Abstract

This study examined the mechanism underlying the rat GnRH receptor (GnRH-R) internalization pathway by investigating the role of added/extended C-terminal tails and the effect of β-arrestins and dynamin. The internalization of the wild-type (WT) rat GnRH-R, stop codon mutants, GnRH-R/TRH receptor (TRH-R) chimera, rat TRH-R, and catfish GnRH-R was examined using radioligand binding assay. Overexpression of β-arrestin in COS-7 cells expressing each of the receptor constructs substantially increased endocytosis rate constants (ke) of the TRH-R, catfish GnRH-R, and GnRH-R/TRH-R chimera, but not of the WT rat GnRH-R and stop codon mutants.
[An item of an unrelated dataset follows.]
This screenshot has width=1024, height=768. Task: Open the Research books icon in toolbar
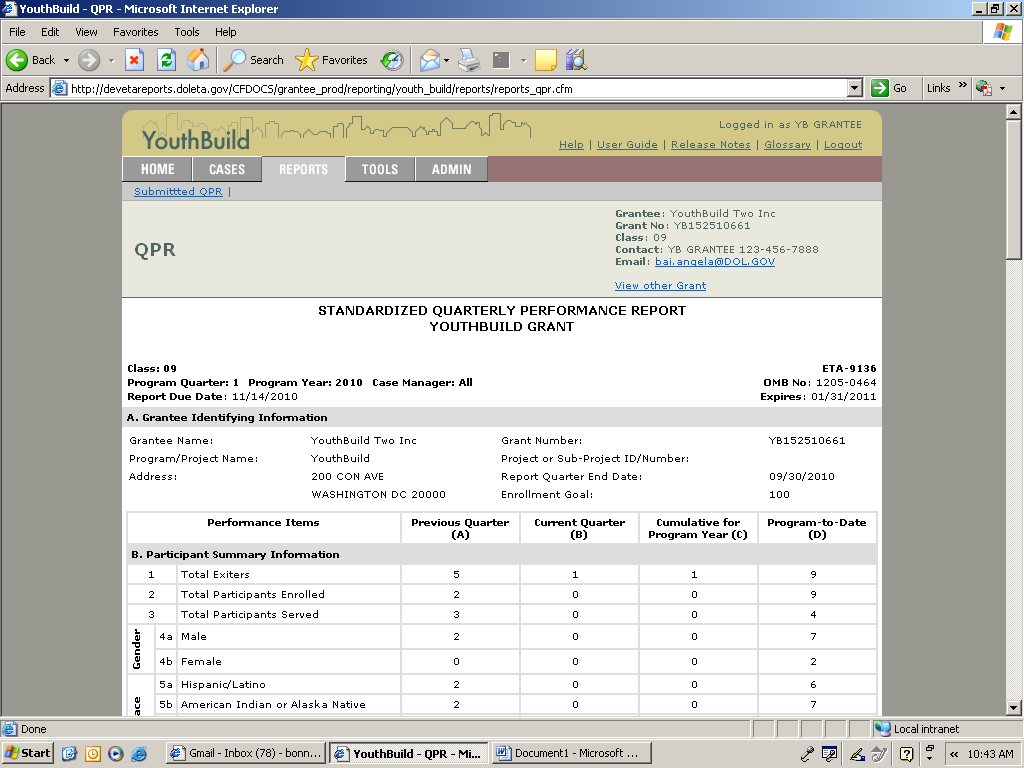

Theβ -arrestin-promoted increase in the ke value was diminished by cotransfecting cells with the dominant negativeβ -arrestin-(319–418) mutant, whereas WT GnRH-R and stop codon mutant internalization were unaffected. Additionally, confocal microscopy showed that activated GnRH-Rs failed to induce time-dependent redistribution of either β-arrestin-1- or β-arrestin-2-green fluorescent protein conjugate to the plasma membrane. However, the dominant negative dynamin (DynK44A) mutant impaired internalization of all of the receptors regardless of their β-arrestin dependency, indicating that they internalize via a clathrin-mediated pathway. We conclude that the mammalian GnRH-R uses a β-arrestin-independent, dynamin-dependent internalization mechanism distinct from that employed by the other receptors studied.